Source:
_ _ _ _ _ _ _

CocoaPods/metrics.cocoapods.org

Architecture and purpose

fabiopelosin opened this issue · 22 comments

Architecture:

  • small Sinatra App
  • running on Heroku
  • PostgreSQL DB
  • JSON
  • Simple metrics are computed directly and have a refresh rate policy (so the fetch date should be stored for each one)
  • Complex metrics (like doc coverage) are computed by other services asynchronously which will notify via a POST hooks.

API example:

Get a list of the Pods:

GET api.cocoapods.org/v1/pods
[
  "ARAnalytics",
  "ObjectiveSugar"
]

Get the information of a single Pod:

GET api.cocoapods.org/v1/pods/:pod
{
  "name": "ARAnalytics",
  "github_stargazers_count": 365,
  "readme_lines": 85,
  "screenshots": [],
  "documentation_coverage": 0.80,
  "cocoapods_score": 0.9
}

Provides some stats about the specs repo:

GET api.cocoapods.org/v1/stats
{
  "pods_count": 4449,
  "versions_count": 10000,
  "additions_last_30_days": 300,
  "average_documentation_coverage": 0.40
}

Open Questions

  • Where do we set the boundary with trunk?
jk commented

I'm not familiar with Sinatra, but wrote a REST framework in PHP. IMO you should think about some additional features up front:

  • Pagination
  • Versioning (you have this via URL v-prefixes, but this is considered inferior to media-type versioning - GitHub does this)
  • Representation formats (I think for this, JSON is enough. No need for XML but you can consider Collection+JSON)

Zend recently released its take on an API framework. And their primer section is pretty well documented. Perhaps that helps. For quick heads up I suggest: Hypermedia Application Layer, Versioning and Error reporting

I'm sounding like a SOAP advocate, but I learned it the hard way. Those standards make the development of an API client a lot easier.

So what is it’s purpose?

@irrationalfab Btw, I think this should still share the same DB with trunk behind the scenes. (Just like ‘search’ would.)

jk commented

@alloy To ease up client development and in the long run pave the way for easy new feature implementation since backward compatibility isn't such a big issue then.

@jk

Pagination

Good point! ‘All pods’ needs pagination.

@irrationalfab Although I’m wondering why this is needed in the first place? (An overview of all pods.)

Versioning (you have this via URL v-prefixes, but this is considered inferior to media-type versioning - GitHub does this)

_ _ _ _ _ _ _

Problem 1: In the CocoaPods metrics thread, which database does the proposed architecture use?
Problem 2: List every field name in the example JSON response for a single Pod in the CocoaPods metrics thread.

Raw data:
_ _ _ _ _ _ _

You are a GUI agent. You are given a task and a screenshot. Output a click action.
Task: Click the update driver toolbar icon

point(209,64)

_ _ _ _ _ _ _

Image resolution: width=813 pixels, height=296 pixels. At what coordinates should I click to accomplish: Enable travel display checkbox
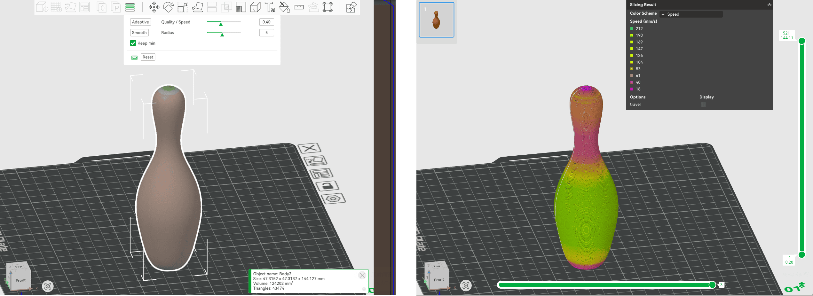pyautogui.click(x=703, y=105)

_ _ _ _ _ _ _

Output 1: PostgreSQL

Output 2: name, github_stargazers_count, readme_lines, screenshots, documentation_coverage, cocoapods_score